ReferSplat: Referring Segmentation in 3D Gaussian Splatting

Published: 01 May 2025, Last Modified: 18 Jun 2025ICML 2025 oralEveryoneRevisionsBibTeXCC BY 4.0
Abstract: We introduce Referring 3D Gaussian Splatting Segmentation (R3DGS), a new task that aims to segment target objects in a 3D Gaussian scene based on natural language descriptions, which often contain spatial relationships or object attributes. This task requires the model to identify newly described objects that may be occluded or not directly visible in a novel view, posing a significant challenge for 3D multi-modal understanding. Developing this capability is crucial for advancing embodied AI. To support research in this area, we construct the first R3DGS dataset, Ref-LERF. Our analysis reveals that 3D multi-modal understanding and spatial relationship modeling are key challenges for R3DGS. To address these challenges, we propose ReferSplat, a framework that explicitly models 3D Gaussian points with natural language expressions in a spatially aware paradigm. ReferSplat achieves state-of-the-art performance on both the newly proposed R3DGS task and 3D open-vocabulary segmentation benchmarks.
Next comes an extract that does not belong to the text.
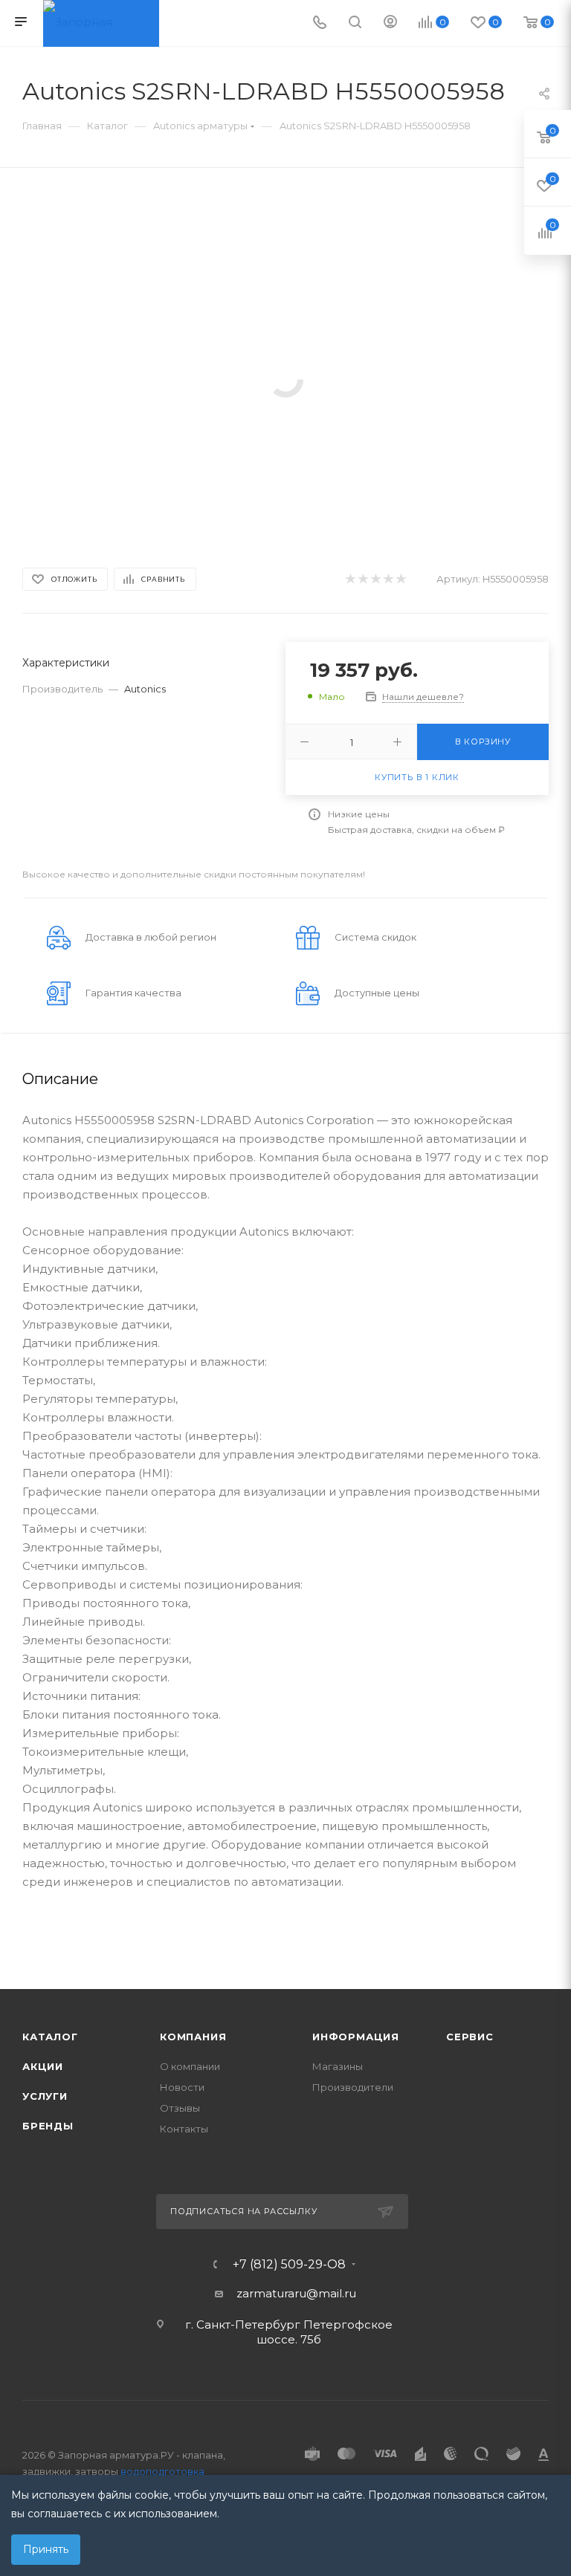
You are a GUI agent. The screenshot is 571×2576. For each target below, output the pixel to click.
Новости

Dataset and code are available at https://github.com/heshuting555/ReferSplat.
Lay Summary: Imagine describing a scene with words like “the red chair next to the table” and having a computer automatically find that object in 3D Gaussian scenes. In our work, we explore how to teach AI systems to understand such descriptions and locate the right objects — even if they're partially hidden or viewed from new angles. We introduce a new task called Referring 3D Gaussian Splatting Segmentation (R3DGS), which asks AI to identify target objects in a 3D Gaussian scene using natural language. To support this, we built the first dedicated dataset, called Ref-LERF. Understanding spatial relationships in 3D is hard, so we created a method called ReferSplat that links 3D scene points to language in a way that’s aware of spatial layouts. Our approach not only handles complex language cues but also achieves state-of-the-art performance in multiple 3D understanding tasks. We’ve released both our dataset and code to help others explore this new challenge: https://github.com/heshuting555/ReferSplat.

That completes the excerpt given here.